A double-word by single-word division subroutine (32 bits / 16 bits)

AllyCat · Jun 17, 2012

PICAXE Basic doesn't support ANY double-word (32-bit) arithmetic but it does offer two separate multiplication operators (* and **) which can be combined to form a double-word result. Subroutines for 32-bit Addition and Subtraction are simple enough (if you can't write those then you probably shouldn't be attempting 32-bit maths on a PICAXE) but a request for a 32-bit by 16-bit division routine made an interesting challenge for several "serious" programmers in this thread. I've previously posted a simplified ("31 / 15 bits") version here, which should meet most needs, but this extended version accepts a full 16-bit Divisor and can deliver a 32-bit Result (and 16-bit Remainder). The general aim has been to minimise the memory used, with a reasonably understandable program structure, so details common to both are not repeated here.
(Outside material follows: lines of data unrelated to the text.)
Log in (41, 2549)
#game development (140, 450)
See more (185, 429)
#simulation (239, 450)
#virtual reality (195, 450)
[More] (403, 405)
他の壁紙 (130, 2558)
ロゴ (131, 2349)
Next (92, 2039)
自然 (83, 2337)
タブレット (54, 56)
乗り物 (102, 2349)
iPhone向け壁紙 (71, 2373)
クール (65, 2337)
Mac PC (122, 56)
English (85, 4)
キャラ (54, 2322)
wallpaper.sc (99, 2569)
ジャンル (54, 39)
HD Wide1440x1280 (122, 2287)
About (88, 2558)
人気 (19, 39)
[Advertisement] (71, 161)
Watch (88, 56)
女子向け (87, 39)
PICAXE Basic splits its Multiplication and Division processes into two separate operations (generating either a Result or a Remainder in the case of Division) but this isn't sensible for a (much slower) subroutine because the calculations are almost identical. However, there is some merit in performing individual calculations for "High" and "Low" word outputs (rather as done with PICAXE multiplication) but in this case they must be executed in the correct sequence (High then Low). Below are four routines (or really just one subroutine with four entry points), two for the High or Low word results individually (div3216H and div3216L), one to always use both in sequence (div3216A) and one which checks the input data (div3216C) and uses the appropriate path. The latter returns an Error Code (zero in pass) for invalid data, but as the only possible error is Division by Zero, the calling program could just as easily directly test the Divisor before execution.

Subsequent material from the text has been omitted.